Persiapan teknis di lintasan disebut sudah mencapai 99 persen. Pit line, paddock, lintasan, dan perangkat elektronik balapan siap menyambut para pembalap.
Namun, kesiapan infrastruktur hanyalah satu sisi. Tantangan yang jauh lebih krusial justru berada di luar lintasan yakni keterlibatan masyarakat lokal, kesiapan transportasi, promosi tiket, dan keamanan sosial-politik daerah.
Tidak bisa dipungkiri, rangkaian aksi unjuk rasa dan kerusuhan yang sempat mengguncang NTB beberapa pekan terakhir menjadi catatan serius. Dunia menilai bukan hanya kualitas balapan, tetapi juga stabilitas sosial di daerah tuan rumah.
Kerusuhan yang berujung pada pembakaran gedung DPRD NTB adalah alarm keras bahwa pemerintah daerah dan aparat keamanan harus mengedepankan pendekatan persuasif dan dialogis, bukan sekadar represif. MotoGP hanya akan sukses bila masyarakat merasa aman, turis merasa nyaman, dan citra Indonesia tetap terjaga.
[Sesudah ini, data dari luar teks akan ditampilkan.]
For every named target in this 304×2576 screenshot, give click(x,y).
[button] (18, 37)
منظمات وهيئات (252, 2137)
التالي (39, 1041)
Solusinya jelas yakni pemerintah provinsi, kabupaten, hingga aparat keamanan harus membuka kanal komunikasi publik yang lebih intensif. Transparansi kebijakan, ruang partisipasi warga, serta edukasi publik tentang manfaat MotoGP bagi ekonomi daerah akan mencegah gesekan sosial yang tidak perlu.
MotoGP harus dipahami sebagai milik bersama, bukan sekadar acara elitis yang hanya menguntungkan segelintir pihak.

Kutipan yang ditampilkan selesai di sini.